OpenAI published Model Release Notes identifying GPT-4.5 as a research preview of its largest and most capable chat model. Unlike a general availability release, the research preview designation signals an intermediate stage of maturity in which the model is made accessible for evaluation purposes but has not passed through the full suite of red-teaming, safety evaluations, and deployment hardening that OpenAI applies before a production release. The notes do not provide detailed disclosure of red-team findings, capability thresholds, known failure modes, or deployment restrictions specific to GPT-4.5, which means enterprises relying on OpenAI's published documentation alone will find gaps in the information needed to complete a standard AI risk assessment. This applies directly to organizations already using OpenAI's API or platform products, as well as those evaluating GPT-4.5 through the ChatGPT Enterprise interface.

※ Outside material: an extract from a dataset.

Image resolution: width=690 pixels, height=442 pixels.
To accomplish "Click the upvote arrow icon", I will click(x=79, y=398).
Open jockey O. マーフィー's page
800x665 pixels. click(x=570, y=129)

The research preview label exposes a control gap that many enterprise AI governance programs have not yet fully addressed: the absence of clear internal policies distinguishing how preview or beta AI models are handled versus general availability releases. Most mature AI governance frameworks, including ISO/IEC 42001 and the NIST AI Risk Management Framework, require organizations to assess AI systems before deployment based on documented capability claims, known limitations, and vendor-provided safety information. When a vendor releases a model in preview without full disclosure of safety evaluation results, the burden of characterizing residual risk shifts significantly toward the procuring organization. This is especially consequential for regulated industries, including financial services, healthcare, and legal services, where AI system decisions or outputs may carry liability, and where regulators increasingly expect documented pre-deployment assessments. The release also intersects with emerging procurement transparency obligations, including provisions in the EU AI Act and various U.S. state laws, that require organizations to understand and document the properties of AI systems they deploy.

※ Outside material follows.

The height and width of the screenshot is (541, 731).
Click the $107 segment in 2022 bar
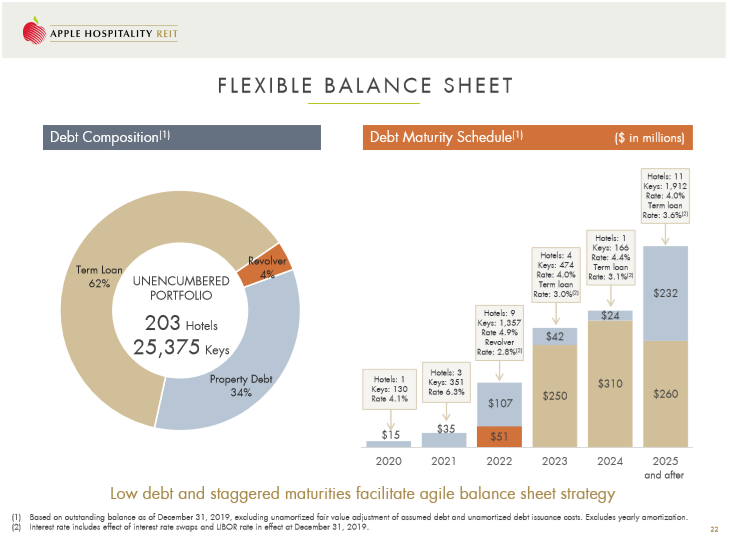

Compliance and AI governance teams should take several concrete steps in response to this release. First, any internal request to deploy GPT-4.5 in a production workflow should be routed through the organization's existing AI procurement review process with an explicit flag for the preview status, requiring sign-off from risk or legal functions before approval. Second, teams responsible for vendor risk management should formally request from OpenAI any available safety evaluation summaries, red-team findings, or capability documentation specific to GPT-4.5, and document the response for audit purposes regardless of whether the model is ultimately deployed. Third, organizations operating under the EU AI Act's requirements for high-risk AI systems, or under sector-specific AI guidance from bodies such as the U.S. Treasury or financial regulators, should verify that using a preview model does not conflict with obligations to deploy AI systems with documented, stable risk profiles. Finally, AI governance leads should use this release as a trigger to review whether their model lifecycle policies explicitly cover the preview-to-production transition, including criteria that must be met before a preview model can be elevated to approved production status, and who holds authority to make that determination.